◆ Task to carry out
An identical reprint of the entire listing below is expected.

Segment Start: Information supplied

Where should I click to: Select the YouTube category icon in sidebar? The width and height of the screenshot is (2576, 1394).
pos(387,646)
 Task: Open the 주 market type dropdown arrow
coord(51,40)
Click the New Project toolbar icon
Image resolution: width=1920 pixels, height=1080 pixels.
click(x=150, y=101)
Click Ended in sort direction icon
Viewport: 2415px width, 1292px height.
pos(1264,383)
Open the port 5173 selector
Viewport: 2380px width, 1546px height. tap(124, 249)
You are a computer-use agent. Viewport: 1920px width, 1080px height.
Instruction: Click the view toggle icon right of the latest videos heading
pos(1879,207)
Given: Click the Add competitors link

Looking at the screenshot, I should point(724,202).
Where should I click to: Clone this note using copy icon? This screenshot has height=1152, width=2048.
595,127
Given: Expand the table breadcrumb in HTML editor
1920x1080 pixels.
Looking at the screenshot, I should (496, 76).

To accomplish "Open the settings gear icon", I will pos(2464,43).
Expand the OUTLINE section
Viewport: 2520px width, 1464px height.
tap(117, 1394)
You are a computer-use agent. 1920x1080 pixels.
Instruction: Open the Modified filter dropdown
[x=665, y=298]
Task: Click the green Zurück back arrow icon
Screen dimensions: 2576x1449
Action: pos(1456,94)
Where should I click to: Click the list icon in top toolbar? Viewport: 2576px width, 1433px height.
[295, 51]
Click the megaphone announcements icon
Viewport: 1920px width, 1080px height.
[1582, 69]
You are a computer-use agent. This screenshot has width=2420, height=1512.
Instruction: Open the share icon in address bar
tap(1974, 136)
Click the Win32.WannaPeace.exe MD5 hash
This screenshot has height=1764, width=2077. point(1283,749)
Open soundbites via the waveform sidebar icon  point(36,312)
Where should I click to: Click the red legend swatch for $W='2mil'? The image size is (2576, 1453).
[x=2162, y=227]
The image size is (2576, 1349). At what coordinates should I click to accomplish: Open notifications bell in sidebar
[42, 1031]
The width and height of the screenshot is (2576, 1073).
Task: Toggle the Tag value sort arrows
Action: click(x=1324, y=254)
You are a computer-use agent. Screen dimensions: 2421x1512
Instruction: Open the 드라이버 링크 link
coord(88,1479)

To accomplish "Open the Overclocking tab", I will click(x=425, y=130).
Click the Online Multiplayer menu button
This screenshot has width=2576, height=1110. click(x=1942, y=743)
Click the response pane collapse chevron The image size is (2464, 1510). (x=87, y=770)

Segment End: Information supplied

◆ Task solution
Where should I click to: Select the YouTube category icon in sidebar? The width and height of the screenshot is (2576, 1394).
pos(387,646)
 Task: Open the 주 market type dropdown arrow
coord(51,40)
Click the New Project toolbar icon
Image resolution: width=1920 pixels, height=1080 pixels.
click(x=150, y=101)
Click Ended in sort direction icon
Viewport: 2415px width, 1292px height.
pos(1264,383)
Open the port 5173 selector
Viewport: 2380px width, 1546px height. tap(124, 249)
You are a computer-use agent. Viewport: 1920px width, 1080px height.
Instruction: Click the view toggle icon right of the latest videos heading
pos(1879,207)
Given: Click the Add competitors link

Looking at the screenshot, I should point(724,202).
Where should I click to: Clone this note using copy icon? This screenshot has height=1152, width=2048.
595,127
Given: Expand the table breadcrumb in HTML editor
1920x1080 pixels.
Looking at the screenshot, I should (496, 76).

To accomplish "Open the settings gear icon", I will pos(2464,43).
Expand the OUTLINE section
Viewport: 2520px width, 1464px height.
tap(117, 1394)
You are a computer-use agent. 1920x1080 pixels.
Instruction: Open the Modified filter dropdown
[x=665, y=298]
Task: Click the green Zurück back arrow icon
Screen dimensions: 2576x1449
Action: pos(1456,94)
Where should I click to: Click the list icon in top toolbar? Viewport: 2576px width, 1433px height.
[295, 51]
Click the megaphone announcements icon
Viewport: 1920px width, 1080px height.
[1582, 69]
You are a computer-use agent. This screenshot has width=2420, height=1512.
Instruction: Open the share icon in address bar
tap(1974, 136)
Click the Win32.WannaPeace.exe MD5 hash
This screenshot has height=1764, width=2077. point(1283,749)
Open soundbites via the waveform sidebar icon  point(36,312)
Where should I click to: Click the red legend swatch for $W='2mil'? The image size is (2576, 1453).
[x=2162, y=227]
The image size is (2576, 1349). At what coordinates should I click to accomplish: Open notifications bell in sidebar
[42, 1031]
The width and height of the screenshot is (2576, 1073).
Task: Toggle the Tag value sort arrows
Action: click(x=1324, y=254)
You are a computer-use agent. Screen dimensions: 2421x1512
Instruction: Open the 드라이버 링크 link
coord(88,1479)

To accomplish "Open the Overclocking tab", I will click(x=425, y=130).
Click the Online Multiplayer menu button
This screenshot has width=2576, height=1110. click(x=1942, y=743)
Click the response pane collapse chevron The image size is (2464, 1510). (x=87, y=770)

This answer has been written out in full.